* WHAT THIS TASK INVOLVES *
Could you reproduce all of these records exactly?

* DATA FOR THIS EXERCISE *
_ _ _

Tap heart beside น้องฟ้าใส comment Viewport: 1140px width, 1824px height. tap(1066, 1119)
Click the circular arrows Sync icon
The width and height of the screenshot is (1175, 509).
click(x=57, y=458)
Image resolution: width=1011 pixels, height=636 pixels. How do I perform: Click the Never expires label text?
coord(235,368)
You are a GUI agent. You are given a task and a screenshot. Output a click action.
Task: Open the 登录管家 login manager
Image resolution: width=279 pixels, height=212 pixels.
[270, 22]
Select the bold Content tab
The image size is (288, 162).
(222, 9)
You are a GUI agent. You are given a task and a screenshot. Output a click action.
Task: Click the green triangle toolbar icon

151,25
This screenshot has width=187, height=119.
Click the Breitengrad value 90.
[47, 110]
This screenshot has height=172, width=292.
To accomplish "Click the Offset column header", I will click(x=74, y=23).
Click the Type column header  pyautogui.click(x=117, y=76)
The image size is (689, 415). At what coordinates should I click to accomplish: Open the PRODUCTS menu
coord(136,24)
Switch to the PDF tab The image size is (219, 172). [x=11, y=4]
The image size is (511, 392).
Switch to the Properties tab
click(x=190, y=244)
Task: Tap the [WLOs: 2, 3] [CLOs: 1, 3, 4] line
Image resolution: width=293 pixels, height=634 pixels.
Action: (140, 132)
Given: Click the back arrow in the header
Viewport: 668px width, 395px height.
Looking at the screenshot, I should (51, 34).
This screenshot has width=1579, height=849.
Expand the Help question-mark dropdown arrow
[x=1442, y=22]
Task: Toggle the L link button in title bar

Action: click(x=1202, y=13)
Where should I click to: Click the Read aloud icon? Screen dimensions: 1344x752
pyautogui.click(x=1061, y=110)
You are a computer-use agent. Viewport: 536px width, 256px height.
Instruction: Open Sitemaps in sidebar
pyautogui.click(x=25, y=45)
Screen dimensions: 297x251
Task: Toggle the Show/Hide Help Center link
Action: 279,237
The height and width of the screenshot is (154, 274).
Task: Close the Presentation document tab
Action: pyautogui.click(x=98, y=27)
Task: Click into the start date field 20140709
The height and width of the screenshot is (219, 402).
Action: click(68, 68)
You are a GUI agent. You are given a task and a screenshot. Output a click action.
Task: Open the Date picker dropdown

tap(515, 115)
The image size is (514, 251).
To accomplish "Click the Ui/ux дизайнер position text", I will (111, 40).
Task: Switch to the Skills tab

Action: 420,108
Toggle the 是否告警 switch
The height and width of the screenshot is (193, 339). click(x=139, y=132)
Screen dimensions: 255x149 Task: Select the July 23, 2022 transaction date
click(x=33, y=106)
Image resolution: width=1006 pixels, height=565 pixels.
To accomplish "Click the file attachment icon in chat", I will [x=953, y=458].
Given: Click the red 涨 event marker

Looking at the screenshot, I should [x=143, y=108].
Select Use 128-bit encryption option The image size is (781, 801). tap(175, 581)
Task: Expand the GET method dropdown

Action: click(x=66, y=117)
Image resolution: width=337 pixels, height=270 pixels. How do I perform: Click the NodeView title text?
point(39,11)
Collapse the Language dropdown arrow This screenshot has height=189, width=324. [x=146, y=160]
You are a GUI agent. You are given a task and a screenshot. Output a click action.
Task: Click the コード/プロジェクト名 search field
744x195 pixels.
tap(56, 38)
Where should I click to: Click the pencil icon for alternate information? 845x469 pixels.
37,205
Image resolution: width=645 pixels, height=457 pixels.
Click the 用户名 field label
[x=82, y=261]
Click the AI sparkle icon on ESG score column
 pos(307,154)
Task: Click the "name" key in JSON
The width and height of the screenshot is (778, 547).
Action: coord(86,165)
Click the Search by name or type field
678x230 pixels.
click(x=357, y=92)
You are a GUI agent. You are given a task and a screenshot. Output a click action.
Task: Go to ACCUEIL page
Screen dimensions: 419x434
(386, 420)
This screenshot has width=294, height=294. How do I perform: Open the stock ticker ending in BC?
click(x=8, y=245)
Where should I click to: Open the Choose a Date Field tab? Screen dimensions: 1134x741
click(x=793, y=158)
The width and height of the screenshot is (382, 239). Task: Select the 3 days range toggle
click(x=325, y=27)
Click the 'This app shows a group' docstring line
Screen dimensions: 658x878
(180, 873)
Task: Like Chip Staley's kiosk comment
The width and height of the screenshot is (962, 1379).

_ _ _

* TASK SOLUTION *
Tap heart beside น้องฟ้าใส comment Viewport: 1140px width, 1824px height. tap(1066, 1119)
Click the circular arrows Sync icon
The width and height of the screenshot is (1175, 509).
click(x=57, y=458)
Image resolution: width=1011 pixels, height=636 pixels. How do I perform: Click the Never expires label text?
coord(235,368)
You are a GUI agent. You are given a task and a screenshot. Output a click action.
Task: Open the 登录管家 login manager
Image resolution: width=279 pixels, height=212 pixels.
[270, 22]
Select the bold Content tab
The image size is (288, 162).
(222, 9)
You are a GUI agent. You are given a task and a screenshot. Output a click action.
Task: Click the green triangle toolbar icon

151,25
This screenshot has width=187, height=119.
Click the Breitengrad value 90.
[47, 110]
This screenshot has height=172, width=292.
To accomplish "Click the Offset column header", I will click(x=74, y=23).
Click the Type column header  pyautogui.click(x=117, y=76)
The image size is (689, 415). At what coordinates should I click to accomplish: Open the PRODUCTS menu
coord(136,24)
Switch to the PDF tab The image size is (219, 172). [x=11, y=4]
The image size is (511, 392).
Switch to the Properties tab
click(x=190, y=244)
Task: Tap the [WLOs: 2, 3] [CLOs: 1, 3, 4] line
Image resolution: width=293 pixels, height=634 pixels.
Action: (140, 132)
Given: Click the back arrow in the header
Viewport: 668px width, 395px height.
Looking at the screenshot, I should (51, 34).
This screenshot has width=1579, height=849.
Expand the Help question-mark dropdown arrow
[x=1442, y=22]
Task: Toggle the L link button in title bar

Action: click(x=1202, y=13)
Where should I click to: Click the Read aloud icon? Screen dimensions: 1344x752
pyautogui.click(x=1061, y=110)
You are a computer-use agent. Viewport: 536px width, 256px height.
Instruction: Open Sitemaps in sidebar
pyautogui.click(x=25, y=45)
Screen dimensions: 297x251
Task: Toggle the Show/Hide Help Center link
Action: 279,237
The height and width of the screenshot is (154, 274).
Task: Close the Presentation document tab
Action: pyautogui.click(x=98, y=27)
Task: Click into the start date field 20140709
The height and width of the screenshot is (219, 402).
Action: click(68, 68)
You are a GUI agent. You are given a task and a screenshot. Output a click action.
Task: Open the Date picker dropdown

tap(515, 115)
The image size is (514, 251).
To accomplish "Click the Ui/ux дизайнер position text", I will (111, 40).
Task: Switch to the Skills tab

Action: 420,108
Toggle the 是否告警 switch
The height and width of the screenshot is (193, 339). click(x=139, y=132)
Screen dimensions: 255x149 Task: Select the July 23, 2022 transaction date
click(x=33, y=106)
Image resolution: width=1006 pixels, height=565 pixels.
To accomplish "Click the file attachment icon in chat", I will [x=953, y=458].
Given: Click the red 涨 event marker

Looking at the screenshot, I should [x=143, y=108].
Select Use 128-bit encryption option The image size is (781, 801). tap(175, 581)
Task: Expand the GET method dropdown

Action: click(x=66, y=117)
Image resolution: width=337 pixels, height=270 pixels. How do I perform: Click the NodeView title text?
point(39,11)
Collapse the Language dropdown arrow This screenshot has height=189, width=324. [x=146, y=160]
You are a GUI agent. You are given a task and a screenshot. Output a click action.
Task: Click the コード/プロジェクト名 search field
744x195 pixels.
tap(56, 38)
Where should I click to: Click the pencil icon for alternate information? 845x469 pixels.
37,205
Image resolution: width=645 pixels, height=457 pixels.
Click the 用户名 field label
[x=82, y=261]
Click the AI sparkle icon on ESG score column
 pos(307,154)
Task: Click the "name" key in JSON
The width and height of the screenshot is (778, 547).
Action: coord(86,165)
Click the Search by name or type field
678x230 pixels.
click(x=357, y=92)
You are a GUI agent. You are given a task and a screenshot. Output a click action.
Task: Go to ACCUEIL page
Screen dimensions: 419x434
(386, 420)
This screenshot has width=294, height=294. How do I perform: Open the stock ticker ending in BC?
click(x=8, y=245)
Where should I click to: Open the Choose a Date Field tab? Screen dimensions: 1134x741
click(x=793, y=158)
The width and height of the screenshot is (382, 239). Task: Select the 3 days range toggle
click(x=325, y=27)
Click the 'This app shows a group' docstring line
Screen dimensions: 658x878
(180, 873)
Task: Like Chip Staley's kiosk comment
The width and height of the screenshot is (962, 1379).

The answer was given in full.